Text extract:

Now, in year four, I can say that the Soda Shop is not only so much more than we initially envisioned, it is finally fulfilling the visions that we did have from the start. At the beginning, we didn't anticipate the menu we'd need to serve to meet our local licensing requirements, or the equipment layout required (if you ever want to open a restaurant, take whatever you think you need for refrigeration and just go ahead and triple it. Put that in your budget.) However, since the beginning, we knew we wanted a warmly furnished space, with multiple uses for the two conjoined buildings that would include a kitchen in which we could bottle our syrups and let our customers understand the process, as well as a beautiful dining room and outdoor dining that attracted a community of diners and drinkers. As the daughters of an absolute wizard of an architecht and contractor, we had added and subtracted walls, doors and windows in our minds We looked around the rooms as they were and we had the vision of a space that was no longer dark, peeling, and crooked but bright, functional, and true to the original character of the 1891 building whose future we now determined.

Data listing:
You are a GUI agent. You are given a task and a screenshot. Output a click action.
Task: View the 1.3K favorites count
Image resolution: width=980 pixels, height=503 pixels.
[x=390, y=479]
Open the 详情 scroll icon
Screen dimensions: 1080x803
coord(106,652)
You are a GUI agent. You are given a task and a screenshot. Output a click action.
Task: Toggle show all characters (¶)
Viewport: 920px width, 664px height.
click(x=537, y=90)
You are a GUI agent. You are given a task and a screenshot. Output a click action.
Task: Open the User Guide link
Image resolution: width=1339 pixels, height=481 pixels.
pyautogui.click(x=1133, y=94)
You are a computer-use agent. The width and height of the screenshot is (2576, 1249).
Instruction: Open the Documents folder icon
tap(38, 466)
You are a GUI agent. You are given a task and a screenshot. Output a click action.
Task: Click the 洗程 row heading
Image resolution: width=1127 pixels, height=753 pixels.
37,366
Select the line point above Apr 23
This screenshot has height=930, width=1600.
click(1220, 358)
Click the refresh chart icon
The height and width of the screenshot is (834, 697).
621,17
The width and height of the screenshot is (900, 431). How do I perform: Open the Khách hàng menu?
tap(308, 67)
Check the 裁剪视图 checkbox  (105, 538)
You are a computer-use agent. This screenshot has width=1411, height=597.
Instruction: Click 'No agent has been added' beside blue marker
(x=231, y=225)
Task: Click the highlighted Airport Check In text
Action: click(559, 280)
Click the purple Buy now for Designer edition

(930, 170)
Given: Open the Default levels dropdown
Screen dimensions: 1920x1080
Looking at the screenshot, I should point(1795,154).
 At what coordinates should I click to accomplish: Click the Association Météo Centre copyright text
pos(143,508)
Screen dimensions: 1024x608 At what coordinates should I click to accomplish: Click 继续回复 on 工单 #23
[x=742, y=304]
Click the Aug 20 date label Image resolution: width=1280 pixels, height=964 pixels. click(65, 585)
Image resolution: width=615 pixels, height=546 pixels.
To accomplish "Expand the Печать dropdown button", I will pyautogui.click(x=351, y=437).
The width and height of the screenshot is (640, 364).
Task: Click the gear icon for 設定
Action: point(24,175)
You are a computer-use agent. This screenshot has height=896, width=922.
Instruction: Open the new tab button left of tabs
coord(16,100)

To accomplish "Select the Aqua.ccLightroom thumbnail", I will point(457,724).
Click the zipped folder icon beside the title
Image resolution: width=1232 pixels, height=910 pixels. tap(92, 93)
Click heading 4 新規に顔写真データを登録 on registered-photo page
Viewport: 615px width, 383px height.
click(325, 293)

To be done:
1. In the Soda Shop passage, what year is given for the original building?
2. Pick up the Soda Shop passage after its final sentence and carry it forward.

Task answers:
1. 1891

2.
But have you ever done anything halfway and had to live with that for years? Maybe lived through a home renovation that is never quite finished, or taken an extended number of years to finish a degree? It is deeply unsatisfying for a person with a goal and a vision to deny themselves a finish line, for four years. Our winters "off," when we close the Soda Shop for the low tourist season, have allowed us to move forward in increments.

It's been an exercise in patience, in the idea that all good things are worth the wait. In our case, we just had to sell more ice cream before we could afford to keep going.

So when we enter the Soda Shop today and look around and feel done with that restaurant space, the newfound ease in that feeling is palpable. There was always an internal edit happening when I viewed the dining rooms before, as in "there will be lights over there to define the booth space and create a warmer glow and give a more historical look than the overhead pendants, later, but it is what it is for now- dark." Now there are interesting things on the walls, when last year we got just to the point of adding our wall of full-glass doors to the rotten back wall before we had to turn our attention to re-opening, inventory stocking, making staff schedules.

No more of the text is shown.